* Activity: Find the lines of the material below that include the string "screenshot", then copy each one.

* Input records:
▽

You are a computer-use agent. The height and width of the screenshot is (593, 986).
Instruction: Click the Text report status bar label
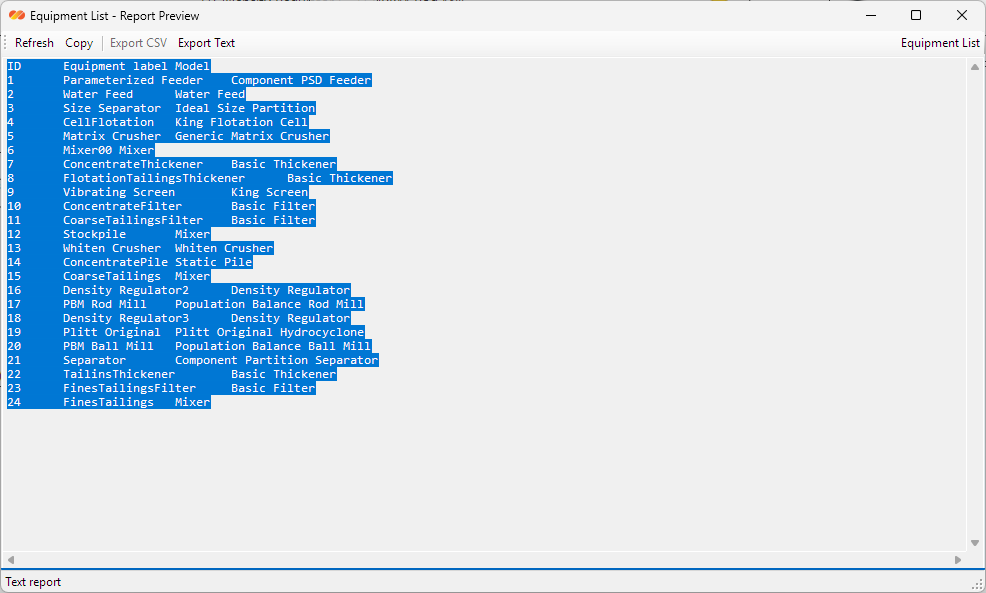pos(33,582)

△
▽

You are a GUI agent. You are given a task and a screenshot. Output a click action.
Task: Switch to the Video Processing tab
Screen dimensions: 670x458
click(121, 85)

△

* Answer for this exercise:
You are a computer-use agent. The height and width of the screenshot is (593, 986).
You are a GUI agent. You are given a task and a screenshot. Output a click action.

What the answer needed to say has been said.